(PROBLEM DETAILS): Please count the lines with the word "Choose" in the material below, then state the number by itself.

(MATERIAL FOR THE TASK):

=== Section Start ===

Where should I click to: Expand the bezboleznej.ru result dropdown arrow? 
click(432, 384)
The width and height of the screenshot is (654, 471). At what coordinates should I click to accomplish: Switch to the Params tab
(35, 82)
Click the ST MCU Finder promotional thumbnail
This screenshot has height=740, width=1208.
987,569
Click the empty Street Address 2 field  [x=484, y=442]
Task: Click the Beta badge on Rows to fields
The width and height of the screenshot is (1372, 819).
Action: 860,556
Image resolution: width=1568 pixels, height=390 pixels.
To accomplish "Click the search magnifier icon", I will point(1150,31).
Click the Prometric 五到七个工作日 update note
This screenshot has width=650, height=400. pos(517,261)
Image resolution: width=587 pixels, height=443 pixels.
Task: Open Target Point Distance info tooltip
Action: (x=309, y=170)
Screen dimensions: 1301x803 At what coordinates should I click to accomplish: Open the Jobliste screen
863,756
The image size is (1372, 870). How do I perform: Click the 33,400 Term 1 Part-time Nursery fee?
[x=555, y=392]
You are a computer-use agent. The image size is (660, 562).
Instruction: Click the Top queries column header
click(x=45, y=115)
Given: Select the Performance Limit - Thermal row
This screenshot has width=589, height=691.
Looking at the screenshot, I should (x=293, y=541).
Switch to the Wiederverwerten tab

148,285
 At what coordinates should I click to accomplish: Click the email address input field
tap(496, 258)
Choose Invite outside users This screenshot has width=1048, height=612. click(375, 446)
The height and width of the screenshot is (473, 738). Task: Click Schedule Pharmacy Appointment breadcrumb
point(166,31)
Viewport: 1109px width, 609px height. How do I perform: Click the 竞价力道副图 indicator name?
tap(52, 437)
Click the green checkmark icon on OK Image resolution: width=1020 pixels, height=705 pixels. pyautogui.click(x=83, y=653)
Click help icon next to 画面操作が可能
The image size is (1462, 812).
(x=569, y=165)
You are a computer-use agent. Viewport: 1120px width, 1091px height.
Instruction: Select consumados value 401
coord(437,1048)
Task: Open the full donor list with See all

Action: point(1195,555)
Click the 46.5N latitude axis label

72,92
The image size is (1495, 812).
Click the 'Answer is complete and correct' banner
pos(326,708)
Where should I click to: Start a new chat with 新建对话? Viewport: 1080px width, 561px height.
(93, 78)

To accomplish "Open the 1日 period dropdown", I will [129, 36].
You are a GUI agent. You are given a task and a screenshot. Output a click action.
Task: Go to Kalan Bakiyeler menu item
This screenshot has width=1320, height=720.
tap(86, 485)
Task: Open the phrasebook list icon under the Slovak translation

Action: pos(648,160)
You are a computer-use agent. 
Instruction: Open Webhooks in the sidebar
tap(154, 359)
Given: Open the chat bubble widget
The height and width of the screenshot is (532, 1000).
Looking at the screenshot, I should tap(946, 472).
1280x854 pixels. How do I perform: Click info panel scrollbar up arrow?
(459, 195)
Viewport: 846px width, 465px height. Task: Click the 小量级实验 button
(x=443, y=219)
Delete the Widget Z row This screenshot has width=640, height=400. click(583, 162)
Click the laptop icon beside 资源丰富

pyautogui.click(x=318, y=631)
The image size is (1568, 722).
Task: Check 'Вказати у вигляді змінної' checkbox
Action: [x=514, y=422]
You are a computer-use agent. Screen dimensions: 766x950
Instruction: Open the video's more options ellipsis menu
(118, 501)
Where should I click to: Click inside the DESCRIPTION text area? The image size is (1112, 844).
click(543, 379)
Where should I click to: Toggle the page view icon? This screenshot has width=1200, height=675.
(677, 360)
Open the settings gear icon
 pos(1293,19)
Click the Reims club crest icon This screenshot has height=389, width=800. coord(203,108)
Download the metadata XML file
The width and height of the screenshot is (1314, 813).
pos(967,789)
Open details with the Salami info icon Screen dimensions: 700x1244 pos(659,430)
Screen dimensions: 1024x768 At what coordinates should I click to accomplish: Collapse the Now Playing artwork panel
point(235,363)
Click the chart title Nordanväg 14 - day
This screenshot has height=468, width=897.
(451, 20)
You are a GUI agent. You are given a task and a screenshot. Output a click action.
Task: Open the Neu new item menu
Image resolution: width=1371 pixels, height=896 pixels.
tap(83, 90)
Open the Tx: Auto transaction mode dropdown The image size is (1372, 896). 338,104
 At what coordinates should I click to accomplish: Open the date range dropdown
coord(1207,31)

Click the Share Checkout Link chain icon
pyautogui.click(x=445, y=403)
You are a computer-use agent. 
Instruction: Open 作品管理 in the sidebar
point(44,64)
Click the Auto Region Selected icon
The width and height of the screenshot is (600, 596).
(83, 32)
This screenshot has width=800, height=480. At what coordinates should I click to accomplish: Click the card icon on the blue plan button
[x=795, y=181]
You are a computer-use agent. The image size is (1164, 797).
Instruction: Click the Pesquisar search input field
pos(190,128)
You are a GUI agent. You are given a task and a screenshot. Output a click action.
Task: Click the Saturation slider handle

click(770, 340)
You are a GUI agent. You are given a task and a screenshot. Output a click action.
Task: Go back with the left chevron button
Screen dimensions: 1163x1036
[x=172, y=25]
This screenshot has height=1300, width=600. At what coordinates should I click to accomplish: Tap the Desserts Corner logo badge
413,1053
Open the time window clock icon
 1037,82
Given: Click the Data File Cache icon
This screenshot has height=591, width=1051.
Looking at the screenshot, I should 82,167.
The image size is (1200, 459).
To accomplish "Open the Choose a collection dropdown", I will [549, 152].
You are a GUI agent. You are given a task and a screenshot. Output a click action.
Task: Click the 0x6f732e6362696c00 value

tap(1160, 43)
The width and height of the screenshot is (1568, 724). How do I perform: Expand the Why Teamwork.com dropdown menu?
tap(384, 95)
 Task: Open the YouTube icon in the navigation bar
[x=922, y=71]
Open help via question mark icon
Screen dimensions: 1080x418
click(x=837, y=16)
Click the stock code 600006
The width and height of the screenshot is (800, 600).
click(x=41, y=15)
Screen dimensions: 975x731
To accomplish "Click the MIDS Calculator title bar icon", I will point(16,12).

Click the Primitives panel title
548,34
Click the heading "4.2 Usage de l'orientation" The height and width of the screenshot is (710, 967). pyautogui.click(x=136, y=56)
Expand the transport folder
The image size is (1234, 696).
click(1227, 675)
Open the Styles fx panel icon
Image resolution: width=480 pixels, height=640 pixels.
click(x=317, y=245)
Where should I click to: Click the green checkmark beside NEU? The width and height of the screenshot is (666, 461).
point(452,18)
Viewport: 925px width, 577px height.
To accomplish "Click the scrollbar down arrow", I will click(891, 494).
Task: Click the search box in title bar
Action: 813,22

=== Section End ===

(SOLUTION FOR THIS EXERCISE): 2